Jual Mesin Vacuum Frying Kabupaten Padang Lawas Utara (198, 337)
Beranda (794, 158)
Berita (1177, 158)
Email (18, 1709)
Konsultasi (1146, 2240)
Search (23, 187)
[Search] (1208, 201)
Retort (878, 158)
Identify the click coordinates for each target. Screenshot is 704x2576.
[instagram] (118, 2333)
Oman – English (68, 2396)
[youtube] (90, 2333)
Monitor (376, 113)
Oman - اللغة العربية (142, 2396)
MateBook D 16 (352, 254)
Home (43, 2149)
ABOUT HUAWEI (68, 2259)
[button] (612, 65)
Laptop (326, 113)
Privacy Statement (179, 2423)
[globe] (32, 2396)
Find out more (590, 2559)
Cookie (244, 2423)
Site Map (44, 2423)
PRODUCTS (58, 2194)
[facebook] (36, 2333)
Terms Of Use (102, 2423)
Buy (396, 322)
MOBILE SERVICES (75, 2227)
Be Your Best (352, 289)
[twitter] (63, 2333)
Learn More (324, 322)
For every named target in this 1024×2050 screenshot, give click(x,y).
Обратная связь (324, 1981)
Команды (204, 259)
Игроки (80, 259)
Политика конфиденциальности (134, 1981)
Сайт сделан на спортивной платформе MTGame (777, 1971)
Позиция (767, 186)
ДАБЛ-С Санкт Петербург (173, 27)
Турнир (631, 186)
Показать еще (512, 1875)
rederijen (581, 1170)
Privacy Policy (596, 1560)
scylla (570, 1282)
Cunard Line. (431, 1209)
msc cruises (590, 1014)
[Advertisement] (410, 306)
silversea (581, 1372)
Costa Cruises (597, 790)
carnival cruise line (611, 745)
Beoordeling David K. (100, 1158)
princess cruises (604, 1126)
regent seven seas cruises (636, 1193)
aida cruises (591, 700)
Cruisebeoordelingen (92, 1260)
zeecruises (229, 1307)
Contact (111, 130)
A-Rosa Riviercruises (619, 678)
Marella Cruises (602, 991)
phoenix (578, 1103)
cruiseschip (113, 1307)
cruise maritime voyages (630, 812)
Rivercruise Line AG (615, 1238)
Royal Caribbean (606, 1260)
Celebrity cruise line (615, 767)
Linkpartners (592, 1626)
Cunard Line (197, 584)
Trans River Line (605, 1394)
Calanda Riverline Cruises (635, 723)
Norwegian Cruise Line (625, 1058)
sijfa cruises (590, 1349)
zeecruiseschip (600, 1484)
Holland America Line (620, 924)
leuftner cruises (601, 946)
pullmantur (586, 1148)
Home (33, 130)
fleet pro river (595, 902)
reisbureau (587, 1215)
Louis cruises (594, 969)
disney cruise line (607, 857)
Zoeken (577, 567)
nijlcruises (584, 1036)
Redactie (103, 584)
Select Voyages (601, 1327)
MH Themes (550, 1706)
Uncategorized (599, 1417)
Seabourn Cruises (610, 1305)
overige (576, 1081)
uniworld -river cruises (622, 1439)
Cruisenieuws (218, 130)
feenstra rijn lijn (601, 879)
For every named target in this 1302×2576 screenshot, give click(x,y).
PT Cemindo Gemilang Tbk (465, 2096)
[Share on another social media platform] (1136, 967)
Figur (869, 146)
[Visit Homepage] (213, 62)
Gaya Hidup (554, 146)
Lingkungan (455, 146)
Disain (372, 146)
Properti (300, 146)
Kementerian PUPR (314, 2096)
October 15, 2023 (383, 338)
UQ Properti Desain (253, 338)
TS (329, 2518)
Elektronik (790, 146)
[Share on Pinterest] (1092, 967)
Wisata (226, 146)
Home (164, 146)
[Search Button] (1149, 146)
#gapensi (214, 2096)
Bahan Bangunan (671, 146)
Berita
________________
- _Your assignment_: For every line in the material, write out an exact copy.

- _Task output_:
Jual Mesin Vacuum Frying Kabupaten Padang Lawas Utara (198, 337)
Beranda (794, 158)
Berita (1177, 158)
Email (18, 1709)
Konsultasi (1146, 2240)
Search (23, 187)
[Search] (1208, 201)
Retort (878, 158)
Identify the click coordinates for each target. Screenshot is 704x2576.
[instagram] (118, 2333)
Oman – English (68, 2396)
[youtube] (90, 2333)
Monitor (376, 113)
Oman - اللغة العربية (142, 2396)
MateBook D 16 (352, 254)
Home (43, 2149)
ABOUT HUAWEI (68, 2259)
[button] (612, 65)
Laptop (326, 113)
Privacy Statement (179, 2423)
[globe] (32, 2396)
Find out more (590, 2559)
Cookie (244, 2423)
Site Map (44, 2423)
PRODUCTS (58, 2194)
[facebook] (36, 2333)
Terms Of Use (102, 2423)
Buy (396, 322)
MOBILE SERVICES (75, 2227)
Be Your Best (352, 289)
[twitter] (63, 2333)
Learn More (324, 322)
For every named target in this 1024×2050 screenshot, give click(x,y).
Обратная связь (324, 1981)
Команды (204, 259)
Игроки (80, 259)
Политика конфиденциальности (134, 1981)
Сайт сделан на спортивной платформе MTGame (777, 1971)
Позиция (767, 186)
ДАБЛ-С Санкт Петербург (173, 27)
Турнир (631, 186)
Показать еще (512, 1875)
rederijen (581, 1170)
Privacy Policy (596, 1560)
scylla (570, 1282)
Cunard Line. (431, 1209)
msc cruises (590, 1014)
[Advertisement] (410, 306)
silversea (581, 1372)
Costa Cruises (597, 790)
carnival cruise line (611, 745)
Beoordeling David K. (100, 1158)
princess cruises (604, 1126)
regent seven seas cruises (636, 1193)
aida cruises (591, 700)
Cruisebeoordelingen (92, 1260)
zeecruises (229, 1307)
Contact (111, 130)
A-Rosa Riviercruises (619, 678)
Marella Cruises (602, 991)
phoenix (578, 1103)
cruiseschip (113, 1307)
cruise maritime voyages (630, 812)
Rivercruise Line AG (615, 1238)
Royal Caribbean (606, 1260)
Celebrity cruise line (615, 767)
Linkpartners (592, 1626)
Cunard Line (197, 584)
Trans River Line (605, 1394)
Calanda Riverline Cruises (635, 723)
Norwegian Cruise Line (625, 1058)
sijfa cruises (590, 1349)
zeecruiseschip (600, 1484)
Holland America Line (620, 924)
leuftner cruises (601, 946)
pullmantur (586, 1148)
Home (33, 130)
fleet pro river (595, 902)
reisbureau (587, 1215)
Louis cruises (594, 969)
disney cruise line (607, 857)
Zoeken (577, 567)
nijlcruises (584, 1036)
Redactie (103, 584)
Select Voyages (601, 1327)
MH Themes (550, 1706)
Uncategorized (599, 1417)
Seabourn Cruises (610, 1305)
overige (576, 1081)
uniworld -river cruises (622, 1439)
Cruisenieuws (218, 130)
feenstra rijn lijn (601, 879)
For every named target in this 1302×2576 screenshot, give click(x,y).
PT Cemindo Gemilang Tbk (465, 2096)
[Share on another social media platform] (1136, 967)
Figur (869, 146)
[Visit Homepage] (213, 62)
Gaya Hidup (554, 146)
Lingkungan (455, 146)
Disain (372, 146)
Properti (300, 146)
Kementerian PUPR (314, 2096)
October 15, 2023 (383, 338)
UQ Properti Desain (253, 338)
TS (329, 2518)
Elektronik (790, 146)
[Share on Pinterest] (1092, 967)
Wisata (226, 146)
Home (164, 146)
[Search Button] (1149, 146)
#gapensi (214, 2096)
Bahan Bangunan (671, 146)
Berita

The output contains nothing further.